If it seems unlikely that she’s criticizing the music industry and celebrity machine, look no further than the closing song of the main album: Clara Bow. It takes similar events and lyrics in Down Bad and more directly ties them to the fame monster (thanks Lady Gaga).

  • Down Bad | Did you really beam me up in a cloud of sparkling dust?
    Clara Bow | Take the glory, give everything, promise to be dazzling

  • Down Bad | I might just die, it would make no difference
    Clara Bow | I'm not trying to exaggerate, but I think I might die if it happened, die if it happened to me

  • Down Bad | In a field in my same old town, that somehow seems so hollow now
    Clara Bow | No one in my small town thought, I'd see the lights of Manhattan/thought I'd meet these suits in LA
    Clara Bow | This town is fake but you're the real thing 

  • Down Bad | Down bad, wakin' up in blood (Wakin' up in blood), Starin' at the sky, come back and pick me up
    Clara Bow | Flesh and blood amongst war machines, you're the new god we're worshipping
    You're On Your Own Kid (bonus) | My friends from home don't know what to say, I looked around in a blood-soaked gown…
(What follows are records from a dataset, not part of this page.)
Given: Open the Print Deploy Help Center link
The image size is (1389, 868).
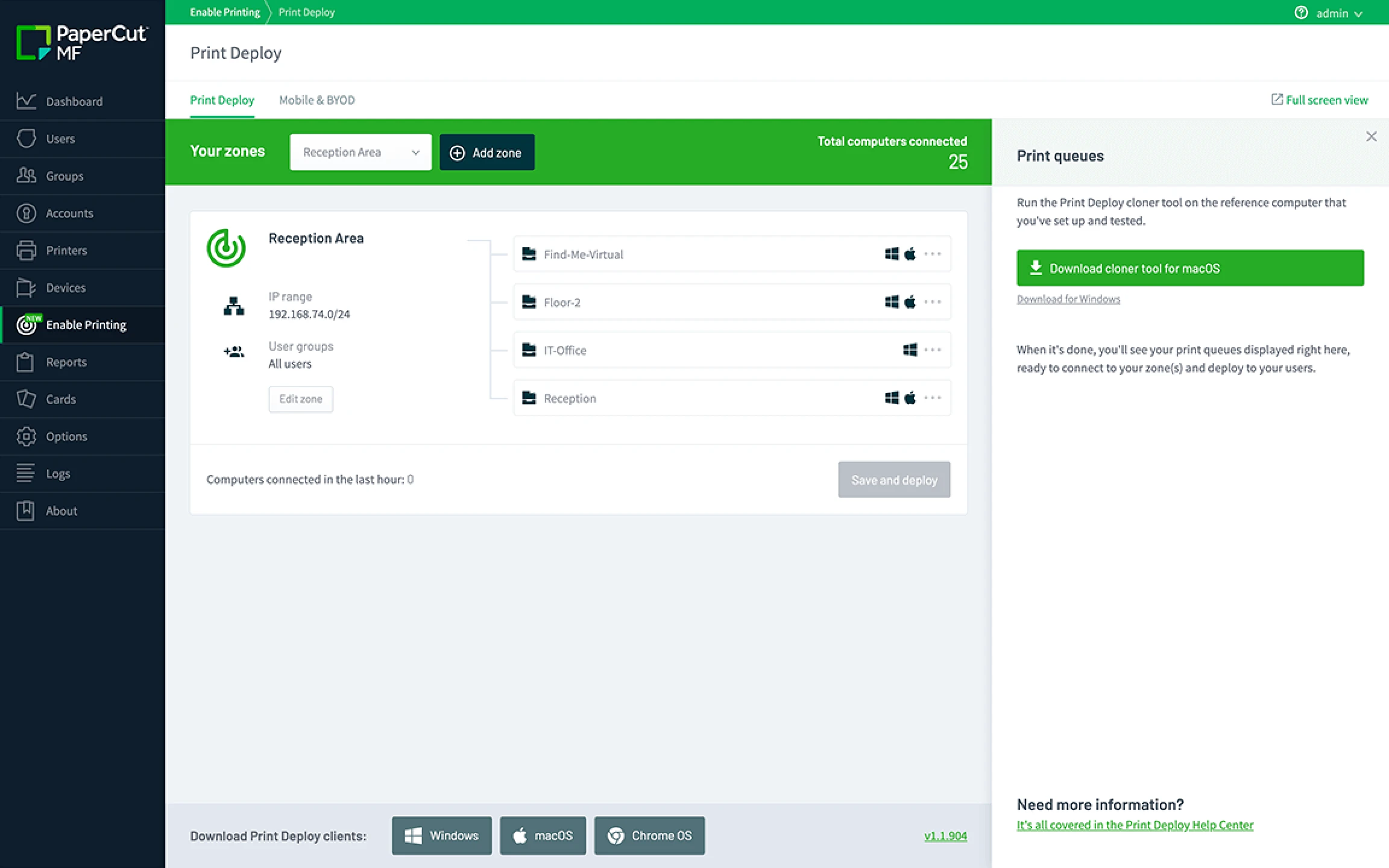Looking at the screenshot, I should pyautogui.click(x=1135, y=825).
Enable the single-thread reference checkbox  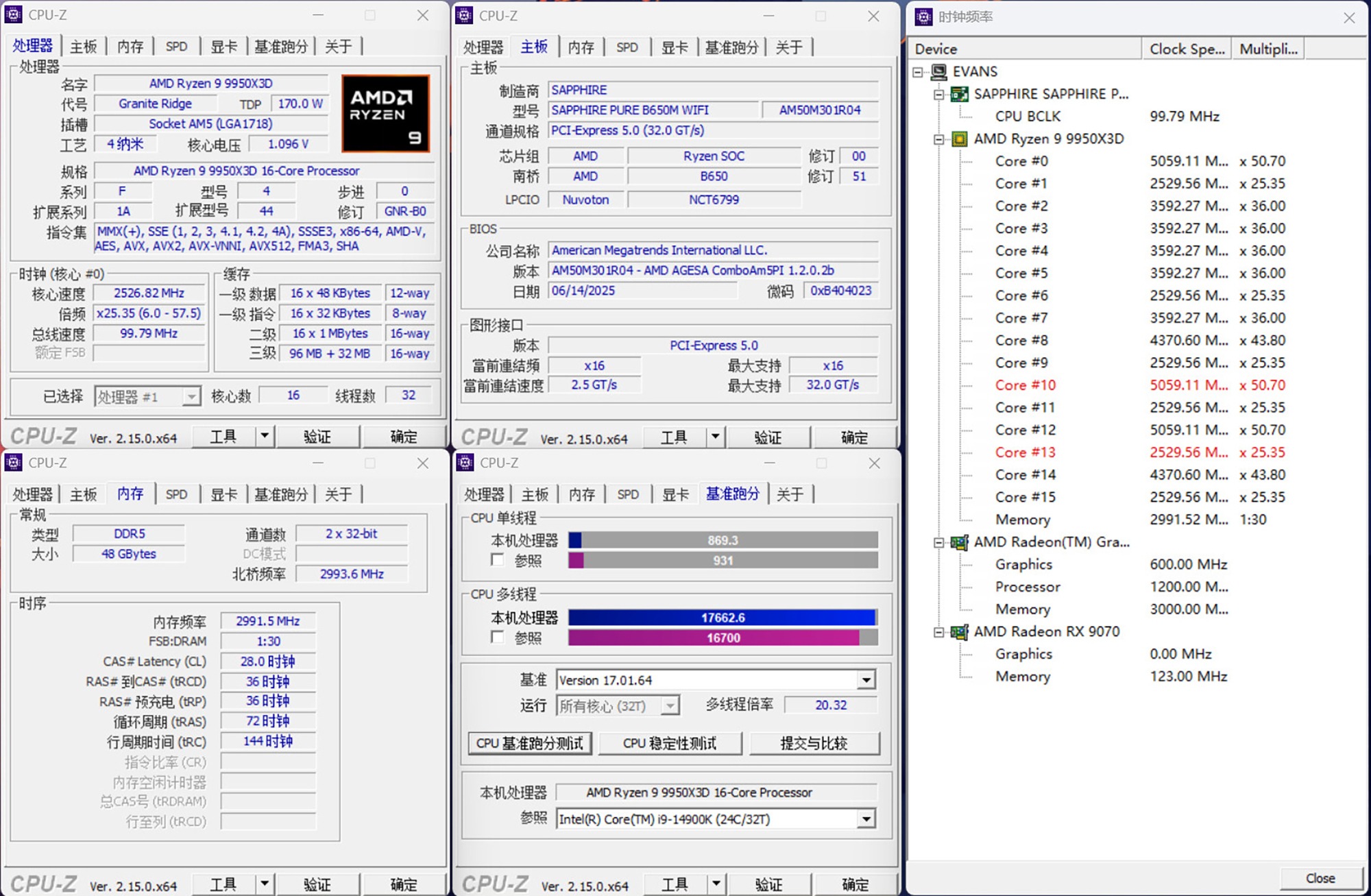click(498, 561)
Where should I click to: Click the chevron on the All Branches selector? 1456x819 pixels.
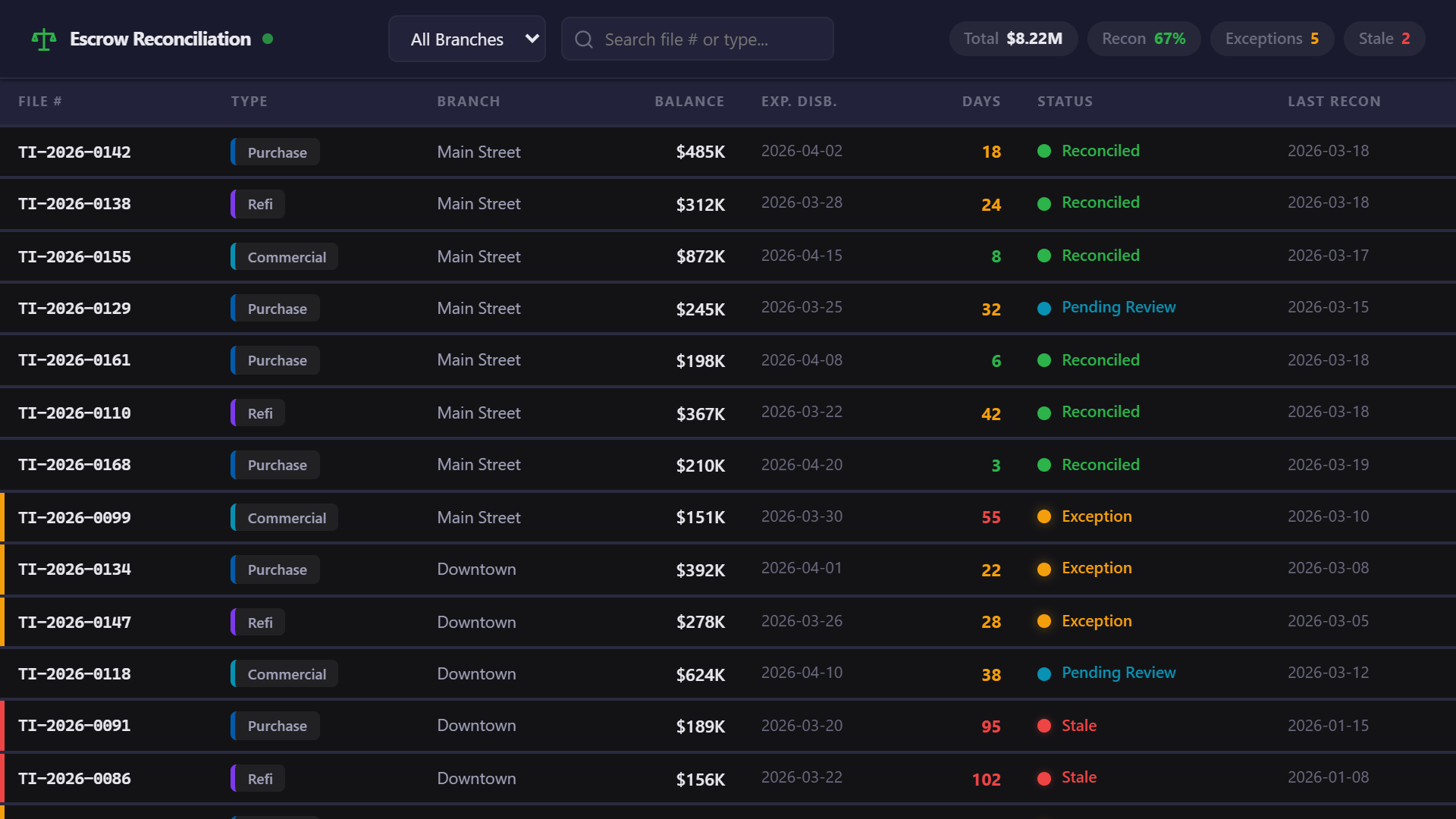531,39
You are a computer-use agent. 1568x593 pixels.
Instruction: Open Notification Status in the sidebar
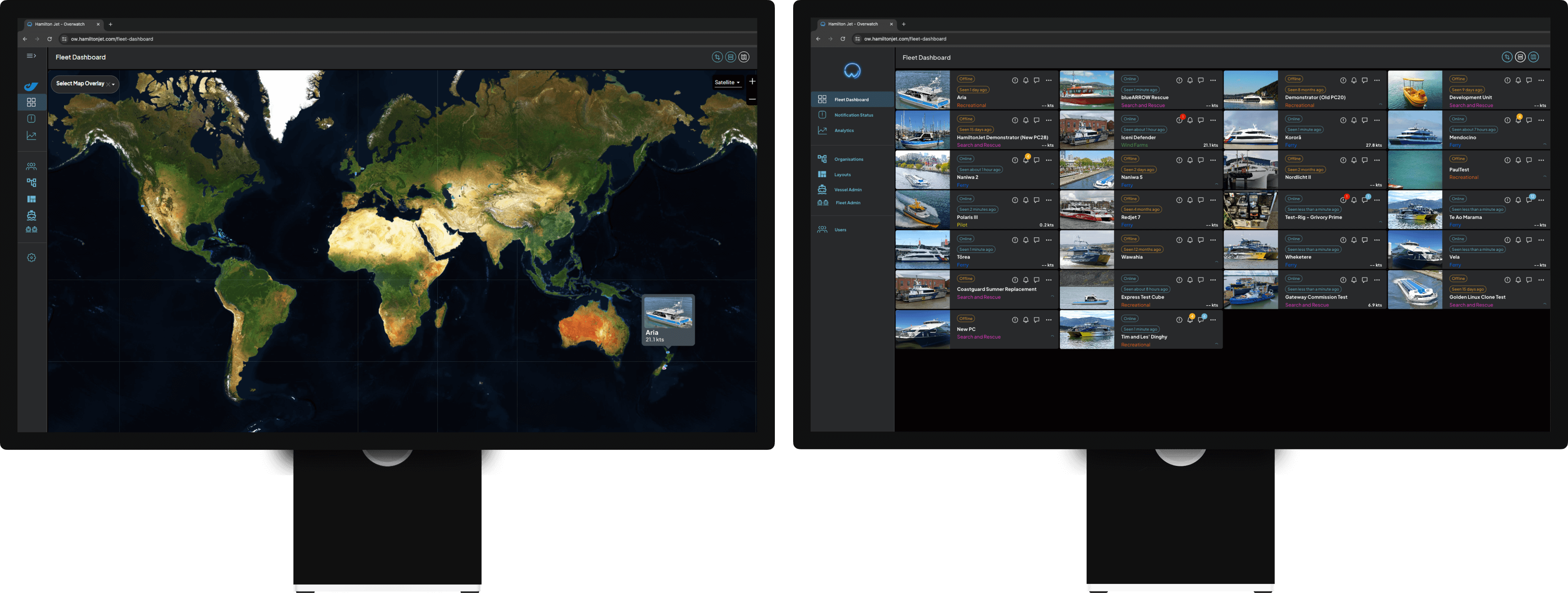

  • Down Bad | For a moment I was heavenstruck
    Clara Bow | It's hell on earth to be heavenly
    Midnight Rain (bonus) | My town was a wasteland…but for some it was paradise

When each part of a person's life and work is scrutinized through the music industry, stan culture, and celebrity gossip, we're testing what parts of them can tolerate the worst of us. When a celebrity displeases the masses, or the entities that finance them, they're discarded and replaced by a new iteration. They then tumble into obscurity and only 20 years later do we ask: what happened to them? Perhaps these fallen stars ask themselves if the experience was even really real. When you consider it this way, are alien abductions really so different from fame?
 
Fame, and all that it encompasses, may have dropped Taylor many times, she's used to that. A lover dropping her because of it? Unfathomable. She further laments her fate in The Prophecy. She begs for a way to change her fate. Her fame is a prison that her lovers want no part of; no matter how much she gives of herself, she can’t find someone who wants to stay.
 
The Tortured Poets Department is Taylor’s analysis of her own life, with all the evidence and perspectives packaged so we can see how fame’s gilded cage shaped her. Down Bad may take us out of this world, but it’s just one of the many complex reflections Taylor has made about her life on the ground.